Terapia para superar secretos

Puede resultar paradojal, pero Alfredo, quien tanto sufría la soledad, no tuvo hijos con su primera pareja. Su novia María José quedó impactada con el relato que él le hizo de la charla con su madre. Lo vio angustiado e intentó ayudarlo. Le aconsejó hacer terapia cuanto antes porque eso podía ayudarlo a rumiar su dolor.

Empecé con mi terapeuta un mes después de que Gloria me dijera lo de los abortos. La tristeza que me provocaba lo que había hecho mi madre tantas veces me superaba. En algún punto empecé a sospechar: ¿sería una psicópata? ¿o una sociópata? No sé bien qué término atribuirle, pero es una mujer a la que no le fluye la empatía. Vos podés contarle la peor tragedia y a ella no se le humedecen los ojos.

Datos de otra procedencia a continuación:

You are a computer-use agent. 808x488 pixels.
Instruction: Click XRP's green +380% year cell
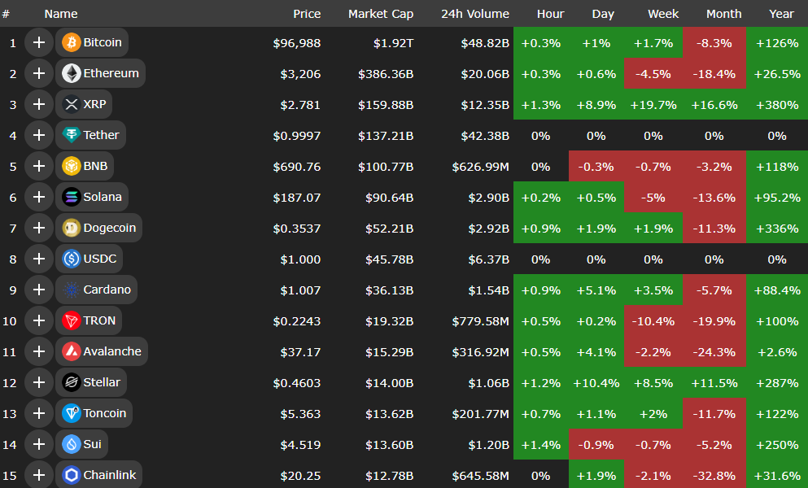point(776,104)
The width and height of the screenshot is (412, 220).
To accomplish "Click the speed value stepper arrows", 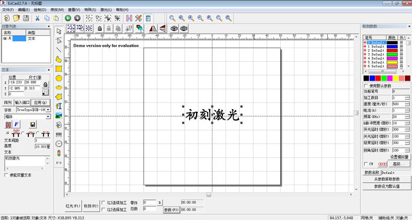I will pyautogui.click(x=407, y=104).
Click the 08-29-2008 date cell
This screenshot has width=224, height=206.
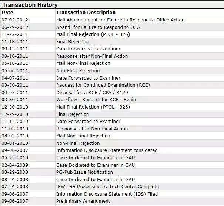coord(15,172)
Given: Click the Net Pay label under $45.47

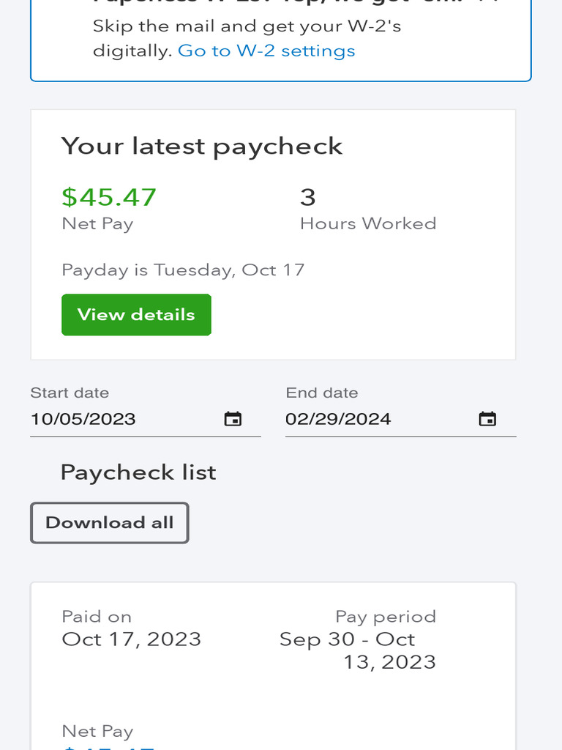Looking at the screenshot, I should (x=97, y=223).
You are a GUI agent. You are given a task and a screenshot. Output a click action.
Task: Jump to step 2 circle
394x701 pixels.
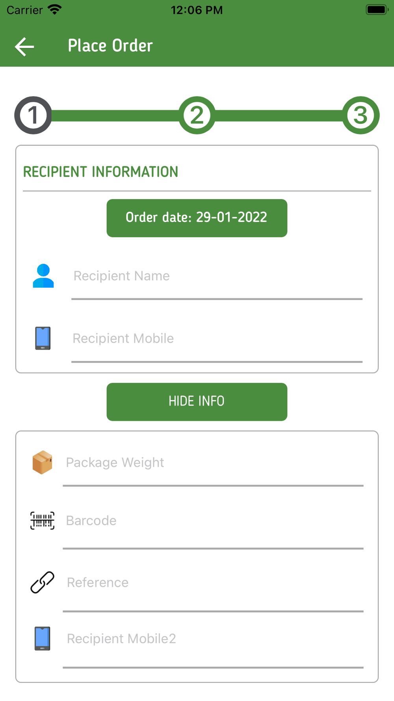(197, 115)
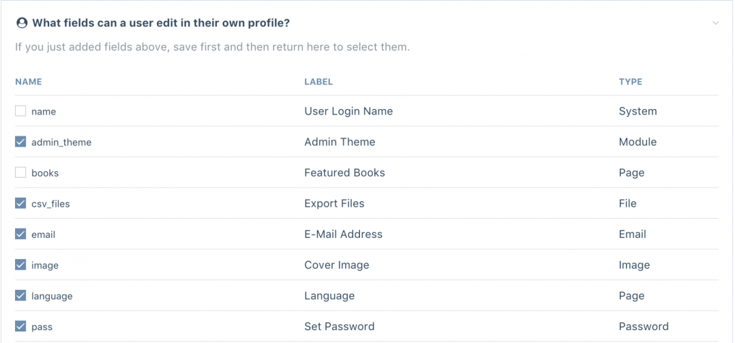This screenshot has width=735, height=343.
Task: Uncheck the csv_files checkbox
Action: click(x=20, y=203)
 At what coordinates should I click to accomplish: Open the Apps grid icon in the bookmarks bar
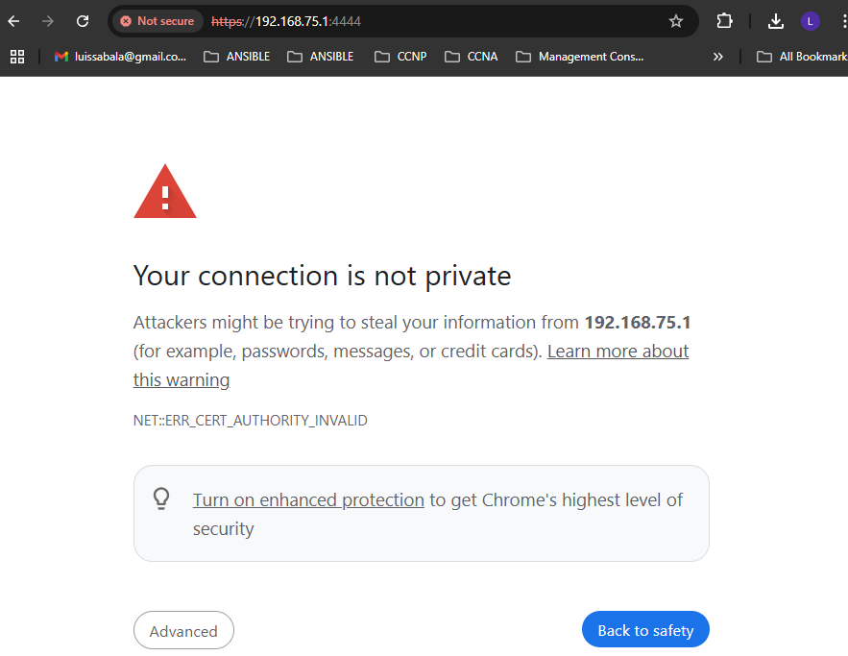tap(17, 57)
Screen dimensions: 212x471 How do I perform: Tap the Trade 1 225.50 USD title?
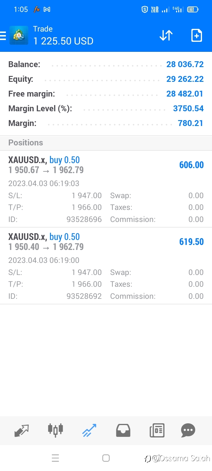(63, 36)
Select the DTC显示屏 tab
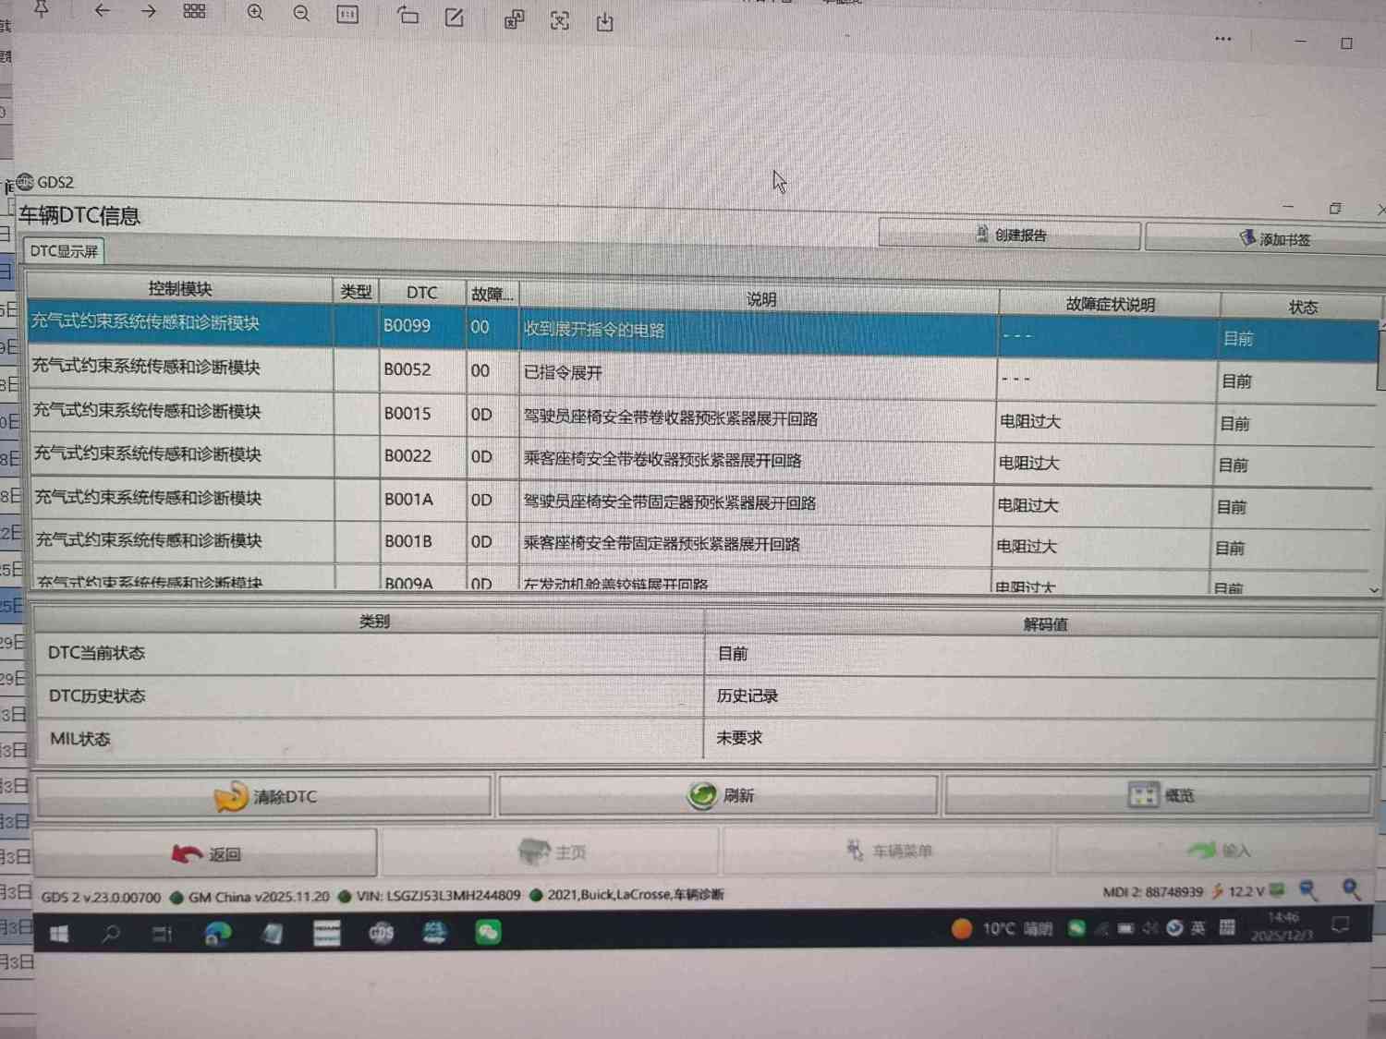This screenshot has width=1386, height=1039. coord(64,251)
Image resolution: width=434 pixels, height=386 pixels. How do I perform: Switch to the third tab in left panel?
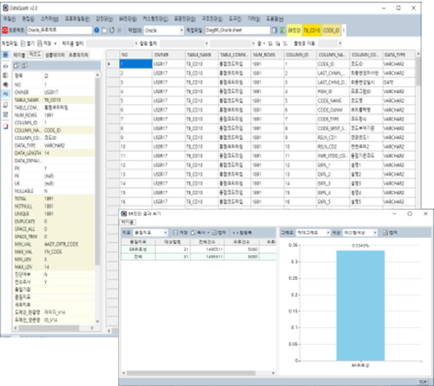(55, 55)
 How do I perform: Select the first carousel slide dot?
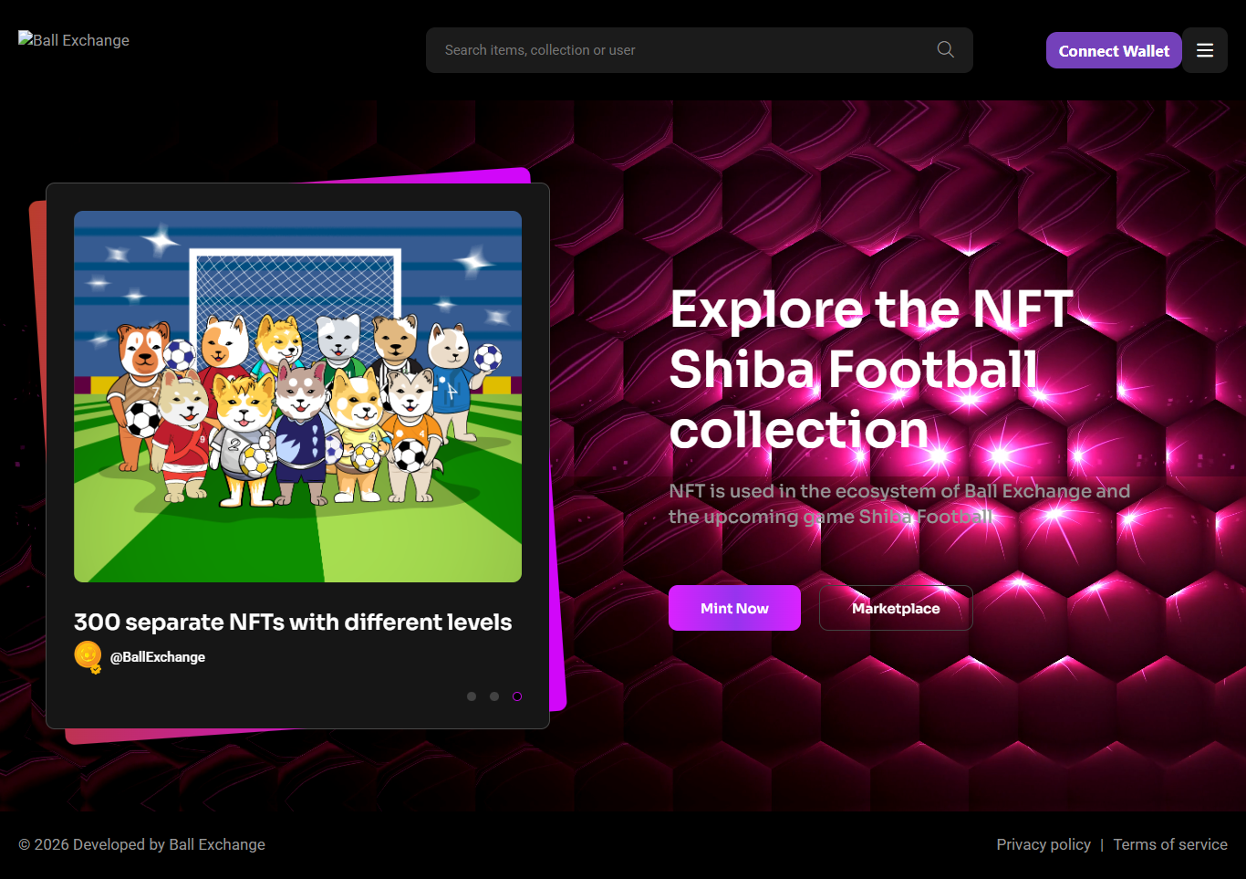tap(472, 696)
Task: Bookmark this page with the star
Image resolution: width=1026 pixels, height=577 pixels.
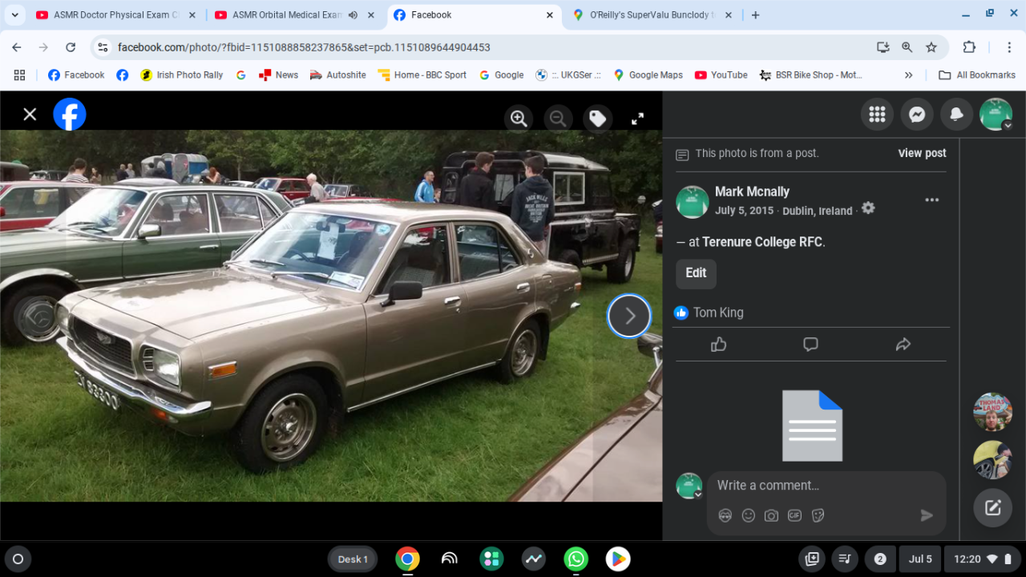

Tampoco quiero juzgarla, por eso hablo, pero no doy nombres. Está grande, papá murió hace años, y no sé cuánto más podrá vivir. Yo la quiero, pero te confieso que la siento lejana, lejanísima”.

Nadie supo nunca de los abortos ni de la clínica clandestina a la que Gloria acudía como paciente frecuente. Nadie sospechó lo que la tranquila Gloria había hecho.

Cada tanto Alfredo, que todavía no vive con María José, se despierta llorando en medio de la noche.

“Se me cruzan mil cosas. Pienso que si el médico abortista no le hubiera dicho de tenerme, yo no habría llegado a este mundo. Pienso en todos los hermanos que tendría. ¡Uno al menos! El que tendría que haber nacido antes que yo y que también era hijo de mi padre. No sé me ocurre cómo llamarlo. Me gustaría que tuviese un nombre… También reflexiono sobre cuánto conocía mi viejo a mi vieja. Porque ella le ocultó todo. Lo llenó de cuentos que evidentemente él se tragaba. Mi padre era un pan de dios y siempre decía que le gustaban las familias grandes como si lamentara de alguna manera que fuéramos solamente tres. Qué se yo… Hay cosas que ya nunca podré saber y tengo miedo de seguir preguntando”.

Con Gloria mantiene una relación amable aunque distante. Viven a veinte kilómetros de distancia y se ven una vez cada diez días. Alfredo se ocupa de las cosas que ella ya no puede hacer y la acompaña a los estudios médicos. Aunque Gloria tiene una salud de hierro. Nunca más le sacó el tema de los abortos a su madre y ya han pasado siete años desde aquella charla. Alfredo a veces se cuestiona: “Si no hubiese constelado, si no hubiese preguntado, ¿sería más feliz? Quizá, pero viviría en una mentira. Antes no creía en las terapias alternativas y la verdad es que resulta fácil desprestigiarlas. Yo fui desde el escepticismo. Pero si no hubiese ido, esta historia de abortos se hubiera muerto con mi madre. Te diría que por eso me contacté con ustedes para contarla. No digo que haya que creer en todo, pero hay que mantener la mente abierta”.

Ya no intenta prolongar los abrazos con Gloria, los siente un poco falsos. La quiere y le teme. Teme el daño que su ajenidad le hace cada vez que intenta acercarse. A Alfredo se le mezcla la rabia con la angustia, pero no se anima a hacerle frente. Sabe que a ella nada la conmueve y que discutir no conducirá a ningún lado.

“Pelear con ella solo me va a hacer mal a mí. A Gloria nada la perturba demasiado. Después de tanta terapia, aprendí a preservarme. Ahora pienso que la vieja me quiere como puede. Alguna patología tiene. Sin dudas, nunca estuvo cien por ciento del bocho. Así que intento aceptarla tal cuál es y no esperar a que se convierta mágicamente en una madre como las de mis amigos de la infancia. Al final, descubrí que soy mucho más fuerte de lo que creía y por eso hoy estoy acá relatando mi historia. Hay que bancarse el no haber sido deseado. Gloria es Gloria y me la tengo que fumar porque soy su único hijo… Por lo menos ¡el único vivo!”, agrega con una mueca y haciendo gala de humor negro.

* Los nombres de los protagonistas han sido cambiados para proteger su identidad y las fotos son ilustrativas.